Material shown:
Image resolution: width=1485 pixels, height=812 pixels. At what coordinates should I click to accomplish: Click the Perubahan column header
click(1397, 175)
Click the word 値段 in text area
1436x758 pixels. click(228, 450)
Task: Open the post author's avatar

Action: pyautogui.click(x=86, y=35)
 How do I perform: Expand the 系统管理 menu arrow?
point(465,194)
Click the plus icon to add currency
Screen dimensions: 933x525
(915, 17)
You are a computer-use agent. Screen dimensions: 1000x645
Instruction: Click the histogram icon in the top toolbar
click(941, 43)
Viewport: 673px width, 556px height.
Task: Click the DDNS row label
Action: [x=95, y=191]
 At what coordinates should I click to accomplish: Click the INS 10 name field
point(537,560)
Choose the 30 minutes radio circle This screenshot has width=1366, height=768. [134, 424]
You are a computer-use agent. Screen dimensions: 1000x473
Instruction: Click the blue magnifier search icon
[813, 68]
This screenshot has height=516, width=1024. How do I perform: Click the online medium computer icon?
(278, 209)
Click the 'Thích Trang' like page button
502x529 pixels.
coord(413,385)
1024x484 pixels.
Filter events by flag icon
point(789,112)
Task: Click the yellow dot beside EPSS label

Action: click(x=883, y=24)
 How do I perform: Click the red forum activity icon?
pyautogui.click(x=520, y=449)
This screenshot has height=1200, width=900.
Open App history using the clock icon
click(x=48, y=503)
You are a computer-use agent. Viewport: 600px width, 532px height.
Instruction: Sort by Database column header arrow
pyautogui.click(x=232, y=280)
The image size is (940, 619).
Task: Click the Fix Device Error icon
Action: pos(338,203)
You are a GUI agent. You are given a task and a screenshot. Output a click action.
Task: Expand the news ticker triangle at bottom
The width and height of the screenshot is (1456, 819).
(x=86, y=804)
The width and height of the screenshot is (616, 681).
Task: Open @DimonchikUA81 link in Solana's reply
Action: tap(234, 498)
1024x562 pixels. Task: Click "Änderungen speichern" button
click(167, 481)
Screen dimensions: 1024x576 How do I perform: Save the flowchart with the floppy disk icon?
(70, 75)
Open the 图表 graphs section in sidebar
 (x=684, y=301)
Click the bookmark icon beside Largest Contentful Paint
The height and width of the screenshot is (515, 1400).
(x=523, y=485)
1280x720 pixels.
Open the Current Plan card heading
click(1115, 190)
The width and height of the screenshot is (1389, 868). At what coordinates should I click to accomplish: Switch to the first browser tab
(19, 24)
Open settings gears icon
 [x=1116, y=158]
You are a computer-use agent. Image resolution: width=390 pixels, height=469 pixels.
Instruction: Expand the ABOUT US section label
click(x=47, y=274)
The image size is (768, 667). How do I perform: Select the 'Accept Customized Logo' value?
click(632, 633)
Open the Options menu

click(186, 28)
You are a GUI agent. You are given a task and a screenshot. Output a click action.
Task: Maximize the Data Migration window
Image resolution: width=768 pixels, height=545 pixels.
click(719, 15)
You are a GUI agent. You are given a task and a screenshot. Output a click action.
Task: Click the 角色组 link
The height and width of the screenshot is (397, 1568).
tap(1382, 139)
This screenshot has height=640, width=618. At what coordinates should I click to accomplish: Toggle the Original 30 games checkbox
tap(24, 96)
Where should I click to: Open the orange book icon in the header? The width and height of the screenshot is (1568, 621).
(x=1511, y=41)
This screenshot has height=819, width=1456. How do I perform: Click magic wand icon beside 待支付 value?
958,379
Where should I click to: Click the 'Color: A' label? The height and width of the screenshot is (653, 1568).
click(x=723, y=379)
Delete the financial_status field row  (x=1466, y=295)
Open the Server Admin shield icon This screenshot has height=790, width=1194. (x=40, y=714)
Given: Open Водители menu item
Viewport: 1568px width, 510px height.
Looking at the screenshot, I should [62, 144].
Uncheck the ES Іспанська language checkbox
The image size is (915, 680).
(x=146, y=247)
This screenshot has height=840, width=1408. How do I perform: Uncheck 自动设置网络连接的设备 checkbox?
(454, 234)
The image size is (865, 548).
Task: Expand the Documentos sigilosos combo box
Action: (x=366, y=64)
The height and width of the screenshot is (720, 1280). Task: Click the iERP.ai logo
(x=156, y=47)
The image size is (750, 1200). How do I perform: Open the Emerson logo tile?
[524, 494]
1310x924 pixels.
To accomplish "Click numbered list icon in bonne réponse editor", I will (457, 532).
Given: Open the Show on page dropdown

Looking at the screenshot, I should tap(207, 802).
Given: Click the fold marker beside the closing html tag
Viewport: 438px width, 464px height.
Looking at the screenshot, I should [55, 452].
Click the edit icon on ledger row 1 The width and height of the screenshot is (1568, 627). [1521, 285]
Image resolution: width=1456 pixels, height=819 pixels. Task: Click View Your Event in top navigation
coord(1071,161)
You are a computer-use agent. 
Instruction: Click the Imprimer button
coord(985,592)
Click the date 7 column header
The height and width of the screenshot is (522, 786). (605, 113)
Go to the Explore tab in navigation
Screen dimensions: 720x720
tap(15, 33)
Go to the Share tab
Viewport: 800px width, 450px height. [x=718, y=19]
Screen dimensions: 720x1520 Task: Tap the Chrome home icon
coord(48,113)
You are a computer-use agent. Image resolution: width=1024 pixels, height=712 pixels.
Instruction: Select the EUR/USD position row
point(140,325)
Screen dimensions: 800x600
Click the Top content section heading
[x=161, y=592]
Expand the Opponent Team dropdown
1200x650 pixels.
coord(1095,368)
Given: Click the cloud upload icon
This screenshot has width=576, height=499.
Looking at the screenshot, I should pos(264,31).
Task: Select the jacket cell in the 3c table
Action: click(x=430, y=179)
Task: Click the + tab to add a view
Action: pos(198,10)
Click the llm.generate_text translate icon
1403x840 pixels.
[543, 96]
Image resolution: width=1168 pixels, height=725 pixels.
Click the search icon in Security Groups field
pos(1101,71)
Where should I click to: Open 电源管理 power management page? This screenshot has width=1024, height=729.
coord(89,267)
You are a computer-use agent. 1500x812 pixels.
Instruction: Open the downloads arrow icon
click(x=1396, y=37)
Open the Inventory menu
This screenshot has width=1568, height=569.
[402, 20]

Requirements: Rewrite all of the items above, changing every "Instruction" to "Step" and leaving everything else the same.

Solution:
Image resolution: width=1485 pixels, height=812 pixels. At what coordinates should I click to accomplish: Click the Perubahan column header
click(1397, 175)
Click the word 値段 in text area
1436x758 pixels. click(228, 450)
Task: Open the post author's avatar

Action: pyautogui.click(x=86, y=35)
 How do I perform: Expand the 系统管理 menu arrow?
point(465,194)
Click the plus icon to add currency
Screen dimensions: 933x525
(915, 17)
You are a computer-use agent. Screen dimensions: 1000x645
Step: Click the histogram icon in the top toolbar
click(941, 43)
Viewport: 673px width, 556px height.
Task: Click the DDNS row label
Action: [x=95, y=191]
 At what coordinates should I click to accomplish: Click the INS 10 name field
point(537,560)
Choose the 30 minutes radio circle This screenshot has width=1366, height=768. [134, 424]
You are a computer-use agent. Screen dimensions: 1000x473
Step: Click the blue magnifier search icon
[813, 68]
This screenshot has height=516, width=1024. How do I perform: Click the online medium computer icon?
(278, 209)
Click the 'Thích Trang' like page button
502x529 pixels.
coord(413,385)
1024x484 pixels.
Filter events by flag icon
point(789,112)
Task: Click the yellow dot beside EPSS label

Action: click(x=883, y=24)
 How do I perform: Click the red forum activity icon?
pyautogui.click(x=520, y=449)
This screenshot has height=1200, width=900.
Open App history using the clock icon
click(x=48, y=503)
You are a computer-use agent. Viewport: 600px width, 532px height.
Step: Sort by Database column header arrow
pyautogui.click(x=232, y=280)
The image size is (940, 619).
Task: Click the Fix Device Error icon
Action: pos(338,203)
You are a GUI agent. You are given a task and a screenshot. Output a click action.
Task: Expand the news ticker triangle at bottom
The width and height of the screenshot is (1456, 819).
(x=86, y=804)
The width and height of the screenshot is (616, 681).
Task: Open @DimonchikUA81 link in Solana's reply
Action: tap(234, 498)
1024x562 pixels. Task: Click "Änderungen speichern" button
click(167, 481)
Screen dimensions: 1024x576 How do I perform: Save the flowchart with the floppy disk icon?
(70, 75)
Open the 图表 graphs section in sidebar
 (x=684, y=301)
Click the bookmark icon beside Largest Contentful Paint
The height and width of the screenshot is (515, 1400).
(x=523, y=485)
1280x720 pixels.
Open the Current Plan card heading
click(1115, 190)
The width and height of the screenshot is (1389, 868). At what coordinates should I click to accomplish: Switch to the first browser tab
(19, 24)
Open settings gears icon
 [x=1116, y=158]
You are a computer-use agent. Image resolution: width=390 pixels, height=469 pixels.
Step: Expand the ABOUT US section label
click(x=47, y=274)
The image size is (768, 667). How do I perform: Select the 'Accept Customized Logo' value?
click(632, 633)
Open the Options menu

click(186, 28)
You are a GUI agent. You are given a task and a screenshot. Output a click action.
Task: Maximize the Data Migration window
Image resolution: width=768 pixels, height=545 pixels.
click(719, 15)
You are a GUI agent. You are given a task and a screenshot. Output a click action.
Task: Click the 角色组 link
The height and width of the screenshot is (397, 1568).
tap(1382, 139)
This screenshot has height=640, width=618. At what coordinates should I click to accomplish: Toggle the Original 30 games checkbox
tap(24, 96)
Where should I click to: Open the orange book icon in the header? The width and height of the screenshot is (1568, 621).
(x=1511, y=41)
This screenshot has height=819, width=1456. How do I perform: Click magic wand icon beside 待支付 value?
958,379
Where should I click to: Click the 'Color: A' label? The height and width of the screenshot is (653, 1568).
click(x=723, y=379)
Delete the financial_status field row  (x=1466, y=295)
Open the Server Admin shield icon This screenshot has height=790, width=1194. (x=40, y=714)
Given: Open Водители menu item
Viewport: 1568px width, 510px height.
Looking at the screenshot, I should [62, 144].
Uncheck the ES Іспанська language checkbox
The image size is (915, 680).
(x=146, y=247)
This screenshot has height=840, width=1408. How do I perform: Uncheck 自动设置网络连接的设备 checkbox?
(454, 234)
The image size is (865, 548).
Task: Expand the Documentos sigilosos combo box
Action: (x=366, y=64)
The height and width of the screenshot is (720, 1280). Task: Click the iERP.ai logo
(x=156, y=47)
The image size is (750, 1200). How do I perform: Open the Emerson logo tile?
[524, 494]
1310x924 pixels.
To accomplish "Click numbered list icon in bonne réponse editor", I will (457, 532).
Given: Open the Show on page dropdown

Looking at the screenshot, I should tap(207, 802).
Given: Click the fold marker beside the closing html tag
Viewport: 438px width, 464px height.
Looking at the screenshot, I should [55, 452].
Click the edit icon on ledger row 1 The width and height of the screenshot is (1568, 627). [1521, 285]
Image resolution: width=1456 pixels, height=819 pixels. Task: Click View Your Event in top navigation
coord(1071,161)
You are a computer-use agent. 
Step: Click the Imprimer button
coord(985,592)
Click the date 7 column header
The height and width of the screenshot is (522, 786). (605, 113)
Go to the Explore tab in navigation
Screen dimensions: 720x720
tap(15, 33)
Go to the Share tab
Viewport: 800px width, 450px height. [x=718, y=19]
Screen dimensions: 720x1520 Task: Tap the Chrome home icon
coord(48,113)
You are a computer-use agent. Image resolution: width=1024 pixels, height=712 pixels.
Step: Select the EUR/USD position row
point(140,325)
Screen dimensions: 800x600
Click the Top content section heading
[x=161, y=592]
Expand the Opponent Team dropdown
1200x650 pixels.
coord(1095,368)
Given: Click the cloud upload icon
This screenshot has width=576, height=499.
Looking at the screenshot, I should pos(264,31).
Task: Select the jacket cell in the 3c table
Action: click(x=430, y=179)
Task: Click the + tab to add a view
Action: pos(198,10)
Click the llm.generate_text translate icon
1403x840 pixels.
[543, 96]
Image resolution: width=1168 pixels, height=725 pixels.
Click the search icon in Security Groups field
pos(1101,71)
Where should I click to: Open 电源管理 power management page? This screenshot has width=1024, height=729.
coord(89,267)
You are a computer-use agent. 1500x812 pixels.
Step: Open the downloads arrow icon
click(x=1396, y=37)
Open the Inventory menu
This screenshot has width=1568, height=569.
[402, 20]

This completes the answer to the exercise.